生物系特定産業技術研究支援センター

イノベーション創出強化研究推進事業

麹製造適性に基づく酒造好適米の新たな選抜技術の確立と品種育成

年度

2020

ステージ

開発研究

分野

農業-水稲

適応地域

全国

キーワード

水稲、酒米品種育成、麹製造適性、醸造適性、育種マニュアル

課題番号 27034C
研究グループ 長野県農業試験場、長野県工業技術総合センター、国立大学法人信州大学工学部
研究総括者 長野県農業試験場 細井 淳
研究タイプ 育種対応型 Bタイプ
研究期間 平成27年~令和元年 (5年間)
PDF版 麹製造適性に基づく酒造好適米の新たな選抜技術の確立と品種育成 (PDF:639.0 KB)

1 研究の目的・終了時の達成目標

地酒ブームを背景に酒造好適米の育成が全国各地で取り組まれている。しかしながら、これまで醸造適性に直結した育種素材の評価手法は未確立であり、効率的な育種ができなかった。当課題の目的は、この問題解決のため「麹製造適性」による新たな酒米の評価手法を確立し、一連の体系を育種現場で実証することとした。当課題の達成目標は、この新規手法の実証に基づいた酒米の品種育成や系統作出を行うとともに、水稲の研究機関で活用できる酒米育種マニュアルを刊行することとした。

2 研究の主要な成果

  • 栽培適性と麹製造適性に優れる中山間地向け中生の酒造好適米品種「山恵錦 (信交酒545号)」を育成、広く普及させた。標高700m を越える冷涼地では、極良質の「山田錦」と同等の良質な生産物が得られた。
  • 「麴製造適性に基づく酒米の特性評価マニュアル」を刊行した。このマニュアルに基づく手法により、晩生の有望系統「信交酒555号」、「信交酒557号」を作出し、優れた育種素材の作出へ適用できることを実証した。
  • 研究施設での試験醸造を行い「山恵錦」の酒造適性を詳細に把握した。酒造メーカーに対する技術指導を実施し、国内外で最も権威のあるコンテストで最高位の受賞(全国新酒鑑評会にて金賞、インターナショナルワインチャレンジにてゴールドメダル)に結び付けた。

公表した主な特許・品種・論文

  • 品種登録出願第31662号 水稲品種「山恵錦」品種登録出願 (平成29年3月出願公表) (出願者名 : 長野県)
  • 細井淳他.酒造好適米新品種「山恵錦」の育成. 北陸作物学会報53, 9-11 (2018).
  • 細井淳他.高標高地域で生産された「山恵錦」の玄米品質, 加工適性および麴製造適性. 北陸作物学会報55, 4 - 6 (2020).

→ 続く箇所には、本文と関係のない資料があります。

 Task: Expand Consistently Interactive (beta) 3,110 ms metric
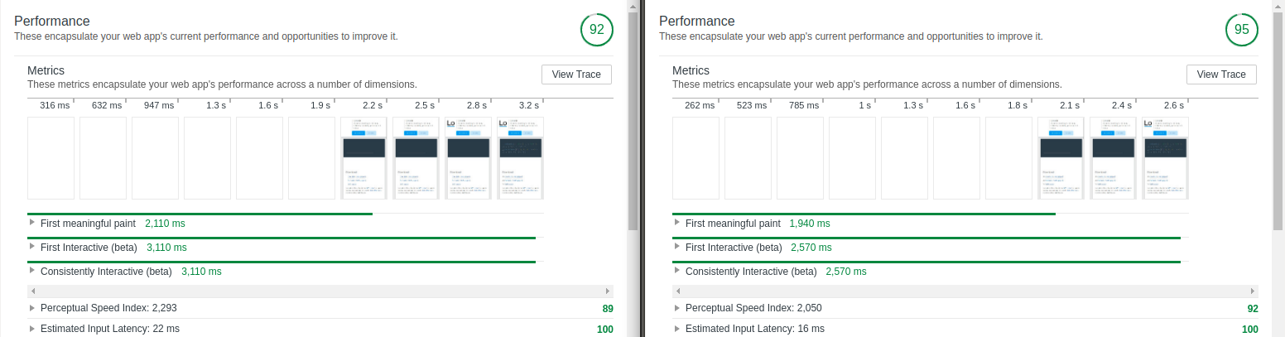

3 開発した技術・成果の実用化・普及の実績及び今後の展開

  • 「山恵錦」の品種登録を行い、この原材料を利用した清酒が商品化された (令和元年現在、約30社)。
  • 酒造適性に優れる育種素材の選抜に活用できるテキストとして「麴製造適性に基づく酒米の特性評価マニュアル」を刊行した。全国に所在する農業関係試験研究機関に配布予定である。

【今後の開発・普及目標】

  • 2年後(2021年度)は、「山恵錦」栽培マニュアルの策定と普及に基づき酒米生産の良質安定化を図る。
  • 5年後(2024年度)は、新規作出系統の醸造試験を経て、これらの品種登録を予定している。
  • 最終的には、中山間地域における基幹品種として「山恵錦」を含む複数品種の普及拡大を目指す。

4 開発した技術・成果が普及することによる波及効果及び国民生活への貢献

  • 育成された酒米品種の普及により生産者収益の増大、蔵元の経営安定化に貢献する。また育種マニュアルの積極的な利活用が進み、優れた育種素材作出への効率改善やコスト低減に寄与する。
  • 農商工連携の取り組みにより独自性のある国産生産物のブランド化が図られ、国内における地酒消費の再興や在留外国人らによるインバウンド型消費拡大へ繋がり、地方観光産業の活性化へと結びつく。